## Work task
Transcribe exactly, and only, the lines running from the one with "The width and" to the end of the entries below, both included, without any pictures.

Supplied data: Begin

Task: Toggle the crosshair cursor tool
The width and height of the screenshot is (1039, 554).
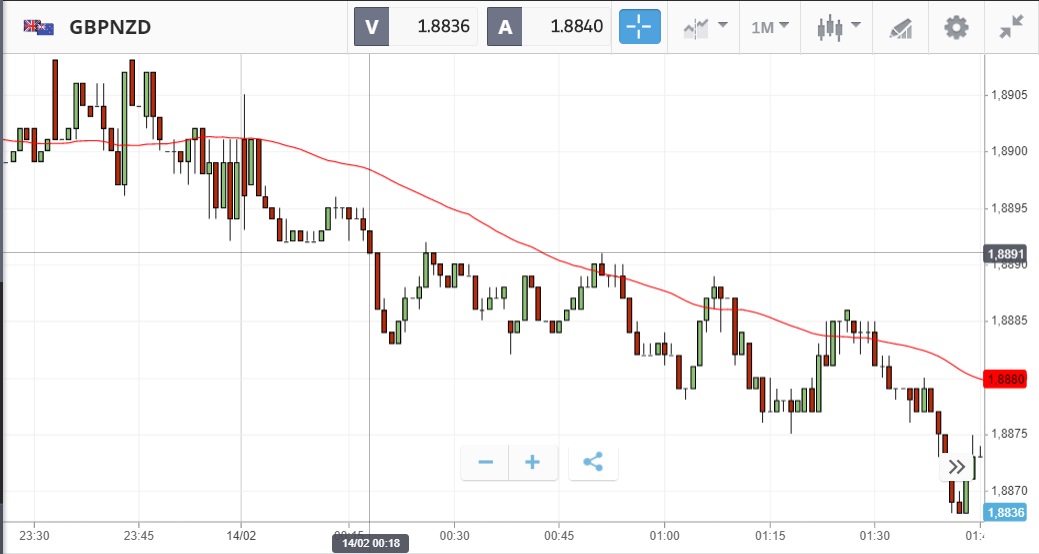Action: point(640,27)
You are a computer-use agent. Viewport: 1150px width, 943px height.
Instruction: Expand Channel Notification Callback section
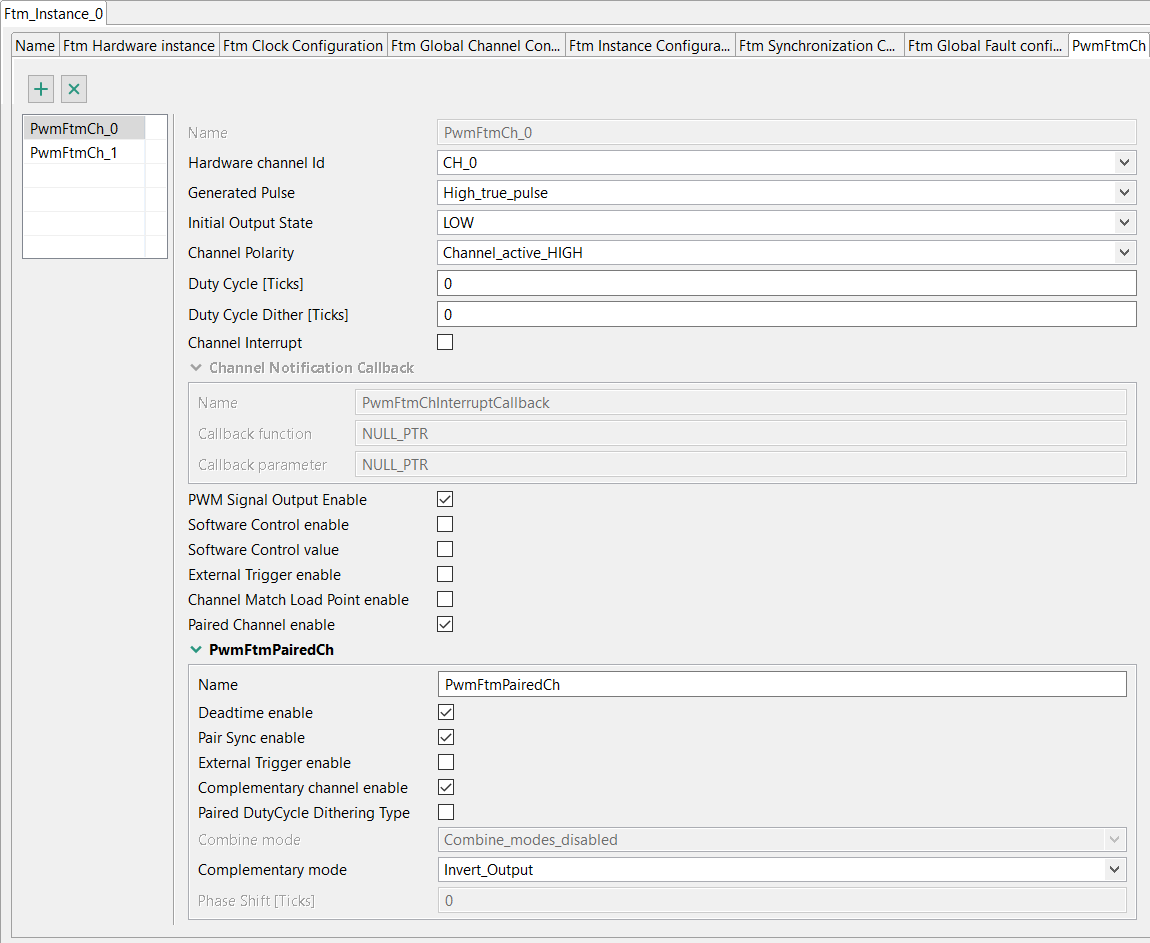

Supplied data: End

## Result of the task
The width and height of the screenshot is (1039, 554).
Action: point(640,27)
You are a computer-use agent. Viewport: 1150px width, 943px height.
Instruction: Expand Channel Notification Callback section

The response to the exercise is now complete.